What you are asked to do: Find "This screenshot has width=817, height=529." in the data, then restate the line it sits in and every later line word for word, ending with the last line.

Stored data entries
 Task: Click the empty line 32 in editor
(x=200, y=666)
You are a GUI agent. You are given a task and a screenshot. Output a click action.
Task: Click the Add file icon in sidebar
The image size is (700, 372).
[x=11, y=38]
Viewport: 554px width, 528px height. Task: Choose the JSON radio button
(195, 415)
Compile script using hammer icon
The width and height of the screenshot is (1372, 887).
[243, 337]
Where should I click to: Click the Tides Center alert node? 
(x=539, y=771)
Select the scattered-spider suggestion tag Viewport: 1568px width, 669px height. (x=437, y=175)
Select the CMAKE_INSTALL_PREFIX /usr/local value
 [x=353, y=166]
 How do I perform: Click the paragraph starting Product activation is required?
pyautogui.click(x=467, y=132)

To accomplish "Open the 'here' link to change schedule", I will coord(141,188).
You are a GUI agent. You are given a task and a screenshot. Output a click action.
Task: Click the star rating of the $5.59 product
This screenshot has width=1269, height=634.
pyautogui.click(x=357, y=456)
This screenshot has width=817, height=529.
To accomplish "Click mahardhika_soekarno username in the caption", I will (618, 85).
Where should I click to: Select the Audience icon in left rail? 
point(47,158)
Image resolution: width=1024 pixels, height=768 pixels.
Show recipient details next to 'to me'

Expected answer:
This screenshot has width=817, height=529.
To accomplish "Click mahardhika_soekarno username in the caption", I will (618, 85).
Where should I click to: Select the Audience icon in left rail? 
point(47,158)
Image resolution: width=1024 pixels, height=768 pixels.
Show recipient details next to 'to me'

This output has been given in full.